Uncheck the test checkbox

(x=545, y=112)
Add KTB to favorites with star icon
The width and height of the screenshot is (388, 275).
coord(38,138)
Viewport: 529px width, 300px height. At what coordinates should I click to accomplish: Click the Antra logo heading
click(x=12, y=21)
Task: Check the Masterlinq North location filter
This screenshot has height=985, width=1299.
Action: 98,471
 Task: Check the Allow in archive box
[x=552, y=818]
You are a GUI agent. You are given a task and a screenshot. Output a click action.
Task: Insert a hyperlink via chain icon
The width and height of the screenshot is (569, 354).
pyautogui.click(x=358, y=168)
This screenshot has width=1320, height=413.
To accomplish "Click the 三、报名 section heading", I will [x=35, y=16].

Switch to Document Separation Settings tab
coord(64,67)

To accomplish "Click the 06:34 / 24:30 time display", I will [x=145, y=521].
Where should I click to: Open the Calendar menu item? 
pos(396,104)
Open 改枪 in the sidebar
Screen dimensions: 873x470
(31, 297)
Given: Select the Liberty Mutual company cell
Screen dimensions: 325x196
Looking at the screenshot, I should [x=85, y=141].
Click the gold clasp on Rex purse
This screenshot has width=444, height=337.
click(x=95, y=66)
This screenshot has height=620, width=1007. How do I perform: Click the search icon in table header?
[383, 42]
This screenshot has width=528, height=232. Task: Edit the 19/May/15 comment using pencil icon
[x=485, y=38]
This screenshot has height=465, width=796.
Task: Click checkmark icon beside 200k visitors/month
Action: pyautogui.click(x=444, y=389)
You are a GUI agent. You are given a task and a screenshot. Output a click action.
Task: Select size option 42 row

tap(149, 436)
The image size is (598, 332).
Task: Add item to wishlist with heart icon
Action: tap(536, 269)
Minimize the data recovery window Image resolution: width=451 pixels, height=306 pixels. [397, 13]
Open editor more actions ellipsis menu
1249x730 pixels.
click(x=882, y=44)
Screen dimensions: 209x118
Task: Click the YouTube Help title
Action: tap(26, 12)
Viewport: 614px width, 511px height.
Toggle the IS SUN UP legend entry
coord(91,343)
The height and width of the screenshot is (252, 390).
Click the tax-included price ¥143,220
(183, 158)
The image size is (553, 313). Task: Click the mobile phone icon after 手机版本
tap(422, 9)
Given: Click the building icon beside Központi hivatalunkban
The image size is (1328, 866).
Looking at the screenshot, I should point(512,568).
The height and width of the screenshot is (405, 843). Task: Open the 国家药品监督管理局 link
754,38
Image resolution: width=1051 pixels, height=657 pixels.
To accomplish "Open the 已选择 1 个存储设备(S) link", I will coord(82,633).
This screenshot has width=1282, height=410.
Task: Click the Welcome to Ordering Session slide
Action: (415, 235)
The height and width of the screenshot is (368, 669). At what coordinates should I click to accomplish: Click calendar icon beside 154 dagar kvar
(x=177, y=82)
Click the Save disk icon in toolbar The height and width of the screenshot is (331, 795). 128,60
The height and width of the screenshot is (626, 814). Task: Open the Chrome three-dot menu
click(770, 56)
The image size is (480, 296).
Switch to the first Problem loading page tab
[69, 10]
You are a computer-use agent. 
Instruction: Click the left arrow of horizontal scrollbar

Task item: All lines in the material are to be returned exactly.

Written response:
Uncheck the test checkbox

(x=545, y=112)
Add KTB to favorites with star icon
The width and height of the screenshot is (388, 275).
coord(38,138)
Viewport: 529px width, 300px height. At what coordinates should I click to accomplish: Click the Antra logo heading
click(x=12, y=21)
Task: Check the Masterlinq North location filter
This screenshot has height=985, width=1299.
Action: 98,471
 Task: Check the Allow in archive box
[x=552, y=818]
You are a GUI agent. You are given a task and a screenshot. Output a click action.
Task: Insert a hyperlink via chain icon
The width and height of the screenshot is (569, 354).
pyautogui.click(x=358, y=168)
This screenshot has width=1320, height=413.
To accomplish "Click the 三、报名 section heading", I will [x=35, y=16].

Switch to Document Separation Settings tab
coord(64,67)

To accomplish "Click the 06:34 / 24:30 time display", I will [x=145, y=521].
Where should I click to: Open the Calendar menu item? 
pos(396,104)
Open 改枪 in the sidebar
Screen dimensions: 873x470
(31, 297)
Given: Select the Liberty Mutual company cell
Screen dimensions: 325x196
Looking at the screenshot, I should [x=85, y=141].
Click the gold clasp on Rex purse
This screenshot has width=444, height=337.
click(x=95, y=66)
This screenshot has height=620, width=1007. How do I perform: Click the search icon in table header?
[383, 42]
This screenshot has width=528, height=232. Task: Edit the 19/May/15 comment using pencil icon
[x=485, y=38]
This screenshot has height=465, width=796.
Task: Click checkmark icon beside 200k visitors/month
Action: pyautogui.click(x=444, y=389)
You are a GUI agent. You are given a task and a screenshot. Output a click action.
Task: Select size option 42 row

tap(149, 436)
The image size is (598, 332).
Task: Add item to wishlist with heart icon
Action: tap(536, 269)
Minimize the data recovery window Image resolution: width=451 pixels, height=306 pixels. [397, 13]
Open editor more actions ellipsis menu
1249x730 pixels.
click(x=882, y=44)
Screen dimensions: 209x118
Task: Click the YouTube Help title
Action: tap(26, 12)
Viewport: 614px width, 511px height.
Toggle the IS SUN UP legend entry
coord(91,343)
The height and width of the screenshot is (252, 390).
Click the tax-included price ¥143,220
(183, 158)
The image size is (553, 313). Task: Click the mobile phone icon after 手机版本
tap(422, 9)
Given: Click the building icon beside Központi hivatalunkban
The image size is (1328, 866).
Looking at the screenshot, I should point(512,568).
The height and width of the screenshot is (405, 843). Task: Open the 国家药品监督管理局 link
754,38
Image resolution: width=1051 pixels, height=657 pixels.
To accomplish "Open the 已选择 1 个存储设备(S) link", I will coord(82,633).
This screenshot has width=1282, height=410.
Task: Click the Welcome to Ordering Session slide
Action: (415, 235)
The height and width of the screenshot is (368, 669). At what coordinates should I click to accomplish: Click calendar icon beside 154 dagar kvar
(x=177, y=82)
Click the Save disk icon in toolbar The height and width of the screenshot is (331, 795). 128,60
The height and width of the screenshot is (626, 814). Task: Open the Chrome three-dot menu
click(770, 56)
The image size is (480, 296).
Switch to the first Problem loading page tab
[69, 10]
You are a computer-use agent. 
Instruction: Click the left arrow of horizontal scrollbar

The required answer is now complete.